One of the more bitter losses for the Jets in 1996 was at Miami in Week 3. The Dolphins clawed to the Jets 5-yard line and tried for the touchdown on 4th and goal, but Aaron Glenn picked off the pass in the end zone and ran 100 yards for the touchdown. Later Neil O'Donnell connected with ex-Oiler Webster Slaughter on a 35-yard score, but after this score Marino went 74 yards to Stanley Pritchett for the touchdown. After Karim Abdul-Jabbar tied the score the Dolphins took over, scoring two touchdowns marred by a missed Joe Nedney PAT and a botched 2-point try. The Jets despite being down 33–14 in the fourth kept fighting as Jeff Graham caught a long touchdown pass; later the Jets forced a Dolphins fumble but were pinned 4th and goal at the 29; O'Donnell threw deep and Keyshawn Johnson out-jumped the entire Dolphins defense to catch the touchdown. But the Dolphins iced it on a Nedney field goal for a 36–27 final. O'Donnell finished with 325 passing yards and three touchdowns.

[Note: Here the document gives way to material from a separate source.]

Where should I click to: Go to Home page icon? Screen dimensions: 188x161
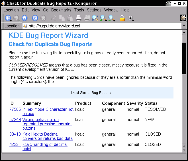point(24,18)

After 1996, the Jets made several changes to turn things around, the most significant of which was the hiring of Bill Parcells from the Patriots. The turnaround was immediate; when the Jets hosted the Dolphins on October 12 they were 4-2 with the Dolphins 3–2. Marino led the Dolphins to a 31–20 win. On November 9 at Miami Glenn Foley had replaced starter Neil O'Donnell under center for New York; he threw for 322 yards, a touchdown, and a pick in a 24–17 Dolphins win. The two teams finished the season both 9–7 while New England won the division at 10–6; the Dolphins won the divisional tiebreaker being 4–4 in division games and the Jets 2–6 and thus earned the last wildcard playoff spot.
By 1998 the Jets were a serious division contender. Both teams were 9–4 on December 13, 1998 when they met on Sunday Night Football with the division lead, and possibly the division title, on the line. The Jets led 14-10 when Jets defender Chad Cascadden picked up a Marino fumble and returned it for a touchdown with just under two minutes to play to put the Jets ahead, 21–10. The Dolphins were able to score a quick touchdown to come close, but it was not enough, and the Jets won, 21–16, and they went on to win their first post-merger division title the following Saturday at Buffalo. The Dolphins made the playoffs as the fourth seed and hosted the Bills in the Wildcard round; they defeated the Bills 24–17 before falling at Denver 38–3. The Jets defeated the AFC Central champion Jaguars, 34–24, but fell to Denver in the AFC Championship Game.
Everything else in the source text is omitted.